The new 200MW plant, expected to come supplying electricity from April 2017, will be the biggest such facility in the Middle East and North Africa. Currently, Dubai’s largest solar plant is a 13-megawatt facility built last year by American solar panel manufacturer, First Solar, which also operates it on behalf of DEWA.

The projects are part of the Mohammed bin Rashid Al Maktoum solar park, which is planned to have capacity output of 1,000MW by 2030.

Just like the existing plant, the new facility will rely on photovoltaic (PV) panels which will capture sunlight and transform it into electricity. The plant will cover a plot of 4.5 square kilometres. Experts say that a 100MW solar PV power plant is capable of powering roughly 200,000 homes. DEWA estimates that by 2020 the new plant would have helped prevent 250,000 tonnes of carbon dioxide from entering the atmosphere.

Saeed Al Tayer, managing director of DEWA, said the decision to increase the size of the facility came down to competitive offers received during the bidding process by companies looking to carry out the project, as well as Dubai’s desire to accelerate green energy projects.

“The price is very competitive, this is one thing, and - second thing - we would like to also increase the basket of renewables,” he said. “In order to increase, you have to accelerate; how to accelerate - by putting more green projects - and in the future you will see [that] more projects are coming.”

The new plant will be built and operated by Acwa Power, a Saudi Arabian power and water company, which was chosen from 10 bidders. Acwa will finance and build the plant, receiving a fixed tariff for the electricity produced over a period of 25 years.

The company’s initial offer was US$5.98 cents per kilowatt hour (kWh) for the 100-MW plant. When this was announced in November last year, experts said it was the lowest tariff for solar energy in the world. The original bid had contained further reduced rates if a larger plant was commissioned and, on Thursday, it was announced that the tariff would be lower still at US$5.84 cents per kWh.

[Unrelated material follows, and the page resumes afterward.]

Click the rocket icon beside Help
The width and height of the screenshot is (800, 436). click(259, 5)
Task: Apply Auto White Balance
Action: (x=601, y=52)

Mohammad Abynayyan, chairman of Acwa, said that a contract between the company and DEWA is expected to be signed within two months, after agreements with banks financing the deal are finalised.

“Construction will start immediately after this,” he said. “This project for us is really strategic because it is in Dubai,” said Mr Abynayyan.

Vahid Fotuhi, president and founder of the Middle East Solar Industry Association, said the new project is “hugely significant” and the largest of its kind in the region.

“It blows away everything else and totally opens up the market for solar unlike ever before,” he said.

Mr Fotuhi said the Saudi company has a track record of successful conventional and renewable power projects.

“They are extremely good at designing, structuring and financing power projects, both thermal and renewable,” he said. “Just last week they won a 1.7 billion Euro contract to build a 350MW concentrated solar power (CSP) project in Morocco.”

Dr Moritz Borgmann, a partner in German advisory firm Apricum, said the low prices could hopefully prompt Gulf governments to re-examine their strategic renewable energy targets, which, he said, are lower compared to countries such as Germany, which already produces six per cent of its electricity from solar power.

“I certainly hope we will see much more solar than what has been anticipated,” he said. “This is something that the governments in the Gulf should look at.”